Oddly though, I think kg is the SI unit for mass, so a million kilos should be expressed as 1Mkg shouldnt it? that is just so odd it makes me feel weird thinking about it.
Actually not.
Yes, the kg is the SI unit for mass, however it's the only SI base unit which has already a prefix as part of its name. Several prefixes may not be concatenated within the name or symbol for a unit of measure. Therefore you would have to recur to the gram, and a million kilos would be 1 Gg.
Just to back up to the $/Cr exchange rate for a moment: if we use food prices as the basis of the economy, since demand is pretty much universal, and if we base our prices on the potato – and if we further assume that there is a general approximation between 1 T of food in the game and 1 tonne of potatoes – then an average food price of 4.4Cr/T and a current average potato price of around $250/tonne implies that 1Cr = $57 or thereabouts. That puts the Cobra III's base price at $8,550,000. That at least gets it into the realms of possibility as something an individual could think about buying, or at least financing (although still pretty expensive compared to the costs of – admittedly second-hand – merchant shipping on sale here).
Credit - US$ conversions are quite dubious. And I think you must not take current values, but the values from 1984 when the game was first released. At that time Braben & Bell have probably looked at real world values when choosing their own numbers. I work with gold in RL so that is the first commodity I always look at. Historical data for precious metals can be obtained at kitco.

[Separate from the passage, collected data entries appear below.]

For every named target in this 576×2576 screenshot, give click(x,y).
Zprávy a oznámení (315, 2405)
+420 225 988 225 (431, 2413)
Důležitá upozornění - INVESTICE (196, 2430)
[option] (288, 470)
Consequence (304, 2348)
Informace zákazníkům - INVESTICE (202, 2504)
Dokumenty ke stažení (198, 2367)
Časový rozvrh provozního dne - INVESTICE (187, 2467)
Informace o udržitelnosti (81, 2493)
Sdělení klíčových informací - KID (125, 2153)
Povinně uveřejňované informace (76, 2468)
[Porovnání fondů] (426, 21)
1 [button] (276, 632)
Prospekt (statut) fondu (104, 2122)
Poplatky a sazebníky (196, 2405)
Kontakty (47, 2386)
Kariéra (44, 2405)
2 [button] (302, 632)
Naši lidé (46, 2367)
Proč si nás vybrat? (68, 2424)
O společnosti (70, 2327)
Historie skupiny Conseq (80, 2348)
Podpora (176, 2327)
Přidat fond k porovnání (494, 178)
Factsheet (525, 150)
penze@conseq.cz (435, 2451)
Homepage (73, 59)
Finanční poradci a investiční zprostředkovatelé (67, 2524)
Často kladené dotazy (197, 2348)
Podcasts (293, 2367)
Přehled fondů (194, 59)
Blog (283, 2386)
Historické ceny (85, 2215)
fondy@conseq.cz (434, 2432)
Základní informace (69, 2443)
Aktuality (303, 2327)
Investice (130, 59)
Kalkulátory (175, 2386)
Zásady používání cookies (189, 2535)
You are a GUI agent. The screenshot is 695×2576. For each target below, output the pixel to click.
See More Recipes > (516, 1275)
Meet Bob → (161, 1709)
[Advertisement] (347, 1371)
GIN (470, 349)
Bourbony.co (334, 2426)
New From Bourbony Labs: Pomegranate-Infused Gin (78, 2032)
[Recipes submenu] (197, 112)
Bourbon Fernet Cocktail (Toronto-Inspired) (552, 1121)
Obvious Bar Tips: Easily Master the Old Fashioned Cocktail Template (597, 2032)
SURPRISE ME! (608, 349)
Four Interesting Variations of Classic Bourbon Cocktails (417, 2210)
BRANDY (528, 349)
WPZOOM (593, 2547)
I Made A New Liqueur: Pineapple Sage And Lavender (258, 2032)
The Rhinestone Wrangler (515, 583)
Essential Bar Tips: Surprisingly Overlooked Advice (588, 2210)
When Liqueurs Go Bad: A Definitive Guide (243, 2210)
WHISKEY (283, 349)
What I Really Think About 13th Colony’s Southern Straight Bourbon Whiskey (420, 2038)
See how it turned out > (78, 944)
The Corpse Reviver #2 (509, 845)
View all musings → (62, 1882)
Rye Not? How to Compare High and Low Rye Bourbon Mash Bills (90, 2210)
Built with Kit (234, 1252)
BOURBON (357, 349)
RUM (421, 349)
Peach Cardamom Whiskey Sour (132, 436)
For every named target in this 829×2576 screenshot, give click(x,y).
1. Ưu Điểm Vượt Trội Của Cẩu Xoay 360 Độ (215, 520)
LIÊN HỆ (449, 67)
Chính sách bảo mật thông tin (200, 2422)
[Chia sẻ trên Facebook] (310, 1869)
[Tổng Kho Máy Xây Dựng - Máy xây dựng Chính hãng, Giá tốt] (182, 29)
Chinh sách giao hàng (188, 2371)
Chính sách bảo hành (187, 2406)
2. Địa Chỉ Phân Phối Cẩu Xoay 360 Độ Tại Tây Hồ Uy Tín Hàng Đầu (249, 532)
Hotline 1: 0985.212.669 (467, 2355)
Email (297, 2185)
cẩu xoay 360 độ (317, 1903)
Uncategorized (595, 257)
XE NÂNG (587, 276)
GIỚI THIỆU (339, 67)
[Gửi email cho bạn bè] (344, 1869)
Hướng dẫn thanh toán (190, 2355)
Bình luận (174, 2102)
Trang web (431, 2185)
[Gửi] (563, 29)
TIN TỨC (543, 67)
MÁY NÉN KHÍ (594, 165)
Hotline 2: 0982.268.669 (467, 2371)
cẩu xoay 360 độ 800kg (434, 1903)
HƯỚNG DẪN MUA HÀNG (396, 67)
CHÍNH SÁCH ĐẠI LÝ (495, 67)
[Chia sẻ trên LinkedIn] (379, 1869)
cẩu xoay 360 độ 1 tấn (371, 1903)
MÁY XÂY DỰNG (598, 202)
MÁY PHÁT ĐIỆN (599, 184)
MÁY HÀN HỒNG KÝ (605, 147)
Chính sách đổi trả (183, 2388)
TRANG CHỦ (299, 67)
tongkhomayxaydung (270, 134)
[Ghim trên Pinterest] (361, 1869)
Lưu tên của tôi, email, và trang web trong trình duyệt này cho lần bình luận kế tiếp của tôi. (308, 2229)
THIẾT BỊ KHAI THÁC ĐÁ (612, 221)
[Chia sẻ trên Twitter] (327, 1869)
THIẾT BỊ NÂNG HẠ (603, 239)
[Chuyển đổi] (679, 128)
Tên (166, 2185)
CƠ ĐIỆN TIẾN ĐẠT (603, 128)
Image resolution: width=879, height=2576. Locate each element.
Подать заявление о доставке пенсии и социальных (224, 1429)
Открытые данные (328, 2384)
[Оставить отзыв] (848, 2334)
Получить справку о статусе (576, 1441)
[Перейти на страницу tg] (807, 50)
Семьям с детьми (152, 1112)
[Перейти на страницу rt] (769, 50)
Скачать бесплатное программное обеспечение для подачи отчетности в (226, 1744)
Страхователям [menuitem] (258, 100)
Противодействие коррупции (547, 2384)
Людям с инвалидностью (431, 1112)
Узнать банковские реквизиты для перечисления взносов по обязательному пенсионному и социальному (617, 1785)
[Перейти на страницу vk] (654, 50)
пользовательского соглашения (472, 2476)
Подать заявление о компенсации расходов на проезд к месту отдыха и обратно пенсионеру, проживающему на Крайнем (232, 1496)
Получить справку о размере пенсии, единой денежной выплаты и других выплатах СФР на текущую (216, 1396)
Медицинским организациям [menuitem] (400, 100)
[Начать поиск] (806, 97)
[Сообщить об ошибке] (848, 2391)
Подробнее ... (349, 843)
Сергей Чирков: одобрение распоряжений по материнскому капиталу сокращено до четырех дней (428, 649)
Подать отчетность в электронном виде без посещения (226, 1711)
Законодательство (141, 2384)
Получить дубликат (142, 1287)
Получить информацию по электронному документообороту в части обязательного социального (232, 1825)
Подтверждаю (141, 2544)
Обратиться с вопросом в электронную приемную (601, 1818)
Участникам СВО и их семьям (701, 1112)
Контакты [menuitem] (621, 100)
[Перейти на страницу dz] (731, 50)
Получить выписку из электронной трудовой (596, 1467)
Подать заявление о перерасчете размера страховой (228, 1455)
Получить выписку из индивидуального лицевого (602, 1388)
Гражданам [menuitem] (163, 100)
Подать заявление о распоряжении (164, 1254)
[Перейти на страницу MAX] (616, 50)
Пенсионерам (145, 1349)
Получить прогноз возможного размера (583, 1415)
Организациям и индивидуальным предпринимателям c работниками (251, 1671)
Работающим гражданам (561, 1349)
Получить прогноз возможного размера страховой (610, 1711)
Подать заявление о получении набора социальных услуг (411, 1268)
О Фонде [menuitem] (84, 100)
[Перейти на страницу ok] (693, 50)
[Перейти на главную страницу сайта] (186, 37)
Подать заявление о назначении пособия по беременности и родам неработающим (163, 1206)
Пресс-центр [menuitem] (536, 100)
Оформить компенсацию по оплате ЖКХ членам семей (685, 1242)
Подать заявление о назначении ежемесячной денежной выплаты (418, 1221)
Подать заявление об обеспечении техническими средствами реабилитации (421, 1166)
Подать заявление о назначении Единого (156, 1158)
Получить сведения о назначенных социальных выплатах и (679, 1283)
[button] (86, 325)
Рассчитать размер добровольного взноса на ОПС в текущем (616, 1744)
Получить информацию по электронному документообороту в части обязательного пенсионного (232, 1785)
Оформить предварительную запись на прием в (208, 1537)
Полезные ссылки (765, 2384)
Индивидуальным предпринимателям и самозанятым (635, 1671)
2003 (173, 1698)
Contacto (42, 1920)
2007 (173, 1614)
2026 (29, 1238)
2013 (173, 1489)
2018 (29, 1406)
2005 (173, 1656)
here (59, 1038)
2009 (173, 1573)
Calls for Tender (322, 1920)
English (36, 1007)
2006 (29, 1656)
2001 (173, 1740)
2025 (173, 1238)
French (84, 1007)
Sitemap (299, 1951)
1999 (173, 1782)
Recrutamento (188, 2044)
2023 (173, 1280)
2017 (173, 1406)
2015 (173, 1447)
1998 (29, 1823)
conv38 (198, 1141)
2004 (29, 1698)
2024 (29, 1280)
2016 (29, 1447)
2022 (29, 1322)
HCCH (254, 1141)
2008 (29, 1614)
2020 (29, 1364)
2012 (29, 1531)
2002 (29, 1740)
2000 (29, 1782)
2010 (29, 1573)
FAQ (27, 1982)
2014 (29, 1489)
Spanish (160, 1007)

Probably a coincidence but the average for that year for Gold and Platinum were almost identical: 360 $/ounce for gold and 356 $/ounce for platinum. That makes one wonder why platinum was chosen twice as valuable in Elite?
Both would have cost about 11500 US$/kg in 1984. So based on gold one credit would have been $ 288 when the game was released. Based on platinum it is just half as much.
Interesting charts on kitco... do you know which is actually the rarer metal... gold or platinum? My guess would be platinum.
Platinum is much, much rarer. The amount of Gold, stored in banks is many times the annual production, while platinum is often "consumed" immediately.
Result of this is that platinum price reacts completely different on economics than gold. At the start of our recent financial crisis, the automobile production collapsed. A large portion of the produced platinum goes into catalysts for car exhausts. So because of dropping demands, the price of platinum was halved in a year. While gold rose strongly in that period because the financial marked lose thrust in currencies like dollar and euro and bought gold.
I never understood why they never bought Platinum because it was clear that Platinum would rise to its old value after the crisis. And it has doubled already in the past 18 months. (I made the big mistake of buying just 200 grams Pt instead of putting all of my savings into it )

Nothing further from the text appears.